Assignment:
Please copy each line of the records below that holds the word "will".

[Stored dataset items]

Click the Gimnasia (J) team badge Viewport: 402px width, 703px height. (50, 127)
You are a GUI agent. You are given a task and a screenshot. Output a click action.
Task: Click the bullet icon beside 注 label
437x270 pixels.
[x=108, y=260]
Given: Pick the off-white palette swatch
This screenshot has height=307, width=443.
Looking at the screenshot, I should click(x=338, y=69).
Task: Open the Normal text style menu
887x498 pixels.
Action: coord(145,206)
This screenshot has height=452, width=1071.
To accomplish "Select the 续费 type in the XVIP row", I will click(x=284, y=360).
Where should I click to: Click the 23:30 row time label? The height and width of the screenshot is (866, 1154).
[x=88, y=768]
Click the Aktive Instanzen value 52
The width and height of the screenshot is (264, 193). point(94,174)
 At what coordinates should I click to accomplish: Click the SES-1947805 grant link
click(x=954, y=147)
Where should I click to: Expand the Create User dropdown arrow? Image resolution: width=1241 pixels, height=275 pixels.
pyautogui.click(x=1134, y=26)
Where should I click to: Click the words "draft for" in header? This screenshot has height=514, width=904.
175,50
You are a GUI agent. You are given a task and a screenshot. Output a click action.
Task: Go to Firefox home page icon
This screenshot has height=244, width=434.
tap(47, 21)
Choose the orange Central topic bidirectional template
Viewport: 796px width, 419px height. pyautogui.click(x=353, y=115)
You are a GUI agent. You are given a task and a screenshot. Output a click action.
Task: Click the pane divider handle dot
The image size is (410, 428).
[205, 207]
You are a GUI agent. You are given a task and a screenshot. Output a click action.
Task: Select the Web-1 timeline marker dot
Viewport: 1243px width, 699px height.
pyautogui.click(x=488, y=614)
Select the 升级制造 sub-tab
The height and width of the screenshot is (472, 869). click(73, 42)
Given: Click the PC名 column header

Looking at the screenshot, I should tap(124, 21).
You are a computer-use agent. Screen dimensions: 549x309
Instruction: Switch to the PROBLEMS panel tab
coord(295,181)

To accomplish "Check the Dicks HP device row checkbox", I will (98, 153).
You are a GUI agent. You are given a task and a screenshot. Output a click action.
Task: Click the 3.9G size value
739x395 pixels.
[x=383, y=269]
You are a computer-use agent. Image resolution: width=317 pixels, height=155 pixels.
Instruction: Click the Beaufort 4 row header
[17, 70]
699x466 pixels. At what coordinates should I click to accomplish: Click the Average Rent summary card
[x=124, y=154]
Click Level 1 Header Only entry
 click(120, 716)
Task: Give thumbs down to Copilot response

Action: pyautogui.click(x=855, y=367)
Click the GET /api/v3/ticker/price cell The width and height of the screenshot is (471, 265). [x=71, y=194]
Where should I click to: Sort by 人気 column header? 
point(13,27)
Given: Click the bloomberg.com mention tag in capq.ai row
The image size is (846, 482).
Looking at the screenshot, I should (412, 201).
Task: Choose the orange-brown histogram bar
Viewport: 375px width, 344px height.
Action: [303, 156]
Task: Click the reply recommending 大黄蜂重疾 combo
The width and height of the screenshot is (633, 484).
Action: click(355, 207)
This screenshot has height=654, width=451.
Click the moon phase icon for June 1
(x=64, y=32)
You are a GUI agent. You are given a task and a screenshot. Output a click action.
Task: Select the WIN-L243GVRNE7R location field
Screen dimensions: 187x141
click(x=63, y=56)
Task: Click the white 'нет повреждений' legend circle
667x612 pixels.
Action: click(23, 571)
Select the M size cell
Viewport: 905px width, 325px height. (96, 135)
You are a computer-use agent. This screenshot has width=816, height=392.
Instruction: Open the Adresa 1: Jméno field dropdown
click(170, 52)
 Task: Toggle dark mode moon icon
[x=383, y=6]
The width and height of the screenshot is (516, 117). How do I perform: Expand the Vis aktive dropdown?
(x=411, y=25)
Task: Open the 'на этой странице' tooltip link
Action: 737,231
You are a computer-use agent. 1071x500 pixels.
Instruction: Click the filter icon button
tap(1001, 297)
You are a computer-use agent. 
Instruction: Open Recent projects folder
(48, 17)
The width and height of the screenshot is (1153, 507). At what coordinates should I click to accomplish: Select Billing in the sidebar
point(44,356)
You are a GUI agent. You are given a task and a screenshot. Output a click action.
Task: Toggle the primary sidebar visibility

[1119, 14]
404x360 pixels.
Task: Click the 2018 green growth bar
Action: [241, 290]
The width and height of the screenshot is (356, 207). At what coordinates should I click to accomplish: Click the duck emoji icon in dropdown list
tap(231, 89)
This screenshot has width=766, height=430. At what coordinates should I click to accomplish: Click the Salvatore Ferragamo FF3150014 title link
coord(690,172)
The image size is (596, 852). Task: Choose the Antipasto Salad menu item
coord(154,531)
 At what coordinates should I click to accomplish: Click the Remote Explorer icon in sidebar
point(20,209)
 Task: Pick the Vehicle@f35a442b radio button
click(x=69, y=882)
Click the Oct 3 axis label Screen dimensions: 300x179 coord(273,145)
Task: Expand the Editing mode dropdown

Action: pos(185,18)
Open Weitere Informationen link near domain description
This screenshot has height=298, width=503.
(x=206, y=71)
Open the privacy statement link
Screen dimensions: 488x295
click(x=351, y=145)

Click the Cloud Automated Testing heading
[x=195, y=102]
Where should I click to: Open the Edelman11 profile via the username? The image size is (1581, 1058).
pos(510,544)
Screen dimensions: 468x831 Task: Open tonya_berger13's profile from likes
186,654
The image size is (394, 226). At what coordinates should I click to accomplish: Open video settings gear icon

Output:
To accomplish "Select the 续费 type in the XVIP row", I will click(x=284, y=360).
To accomplish "Check the Dicks HP device row checkbox", I will (98, 153).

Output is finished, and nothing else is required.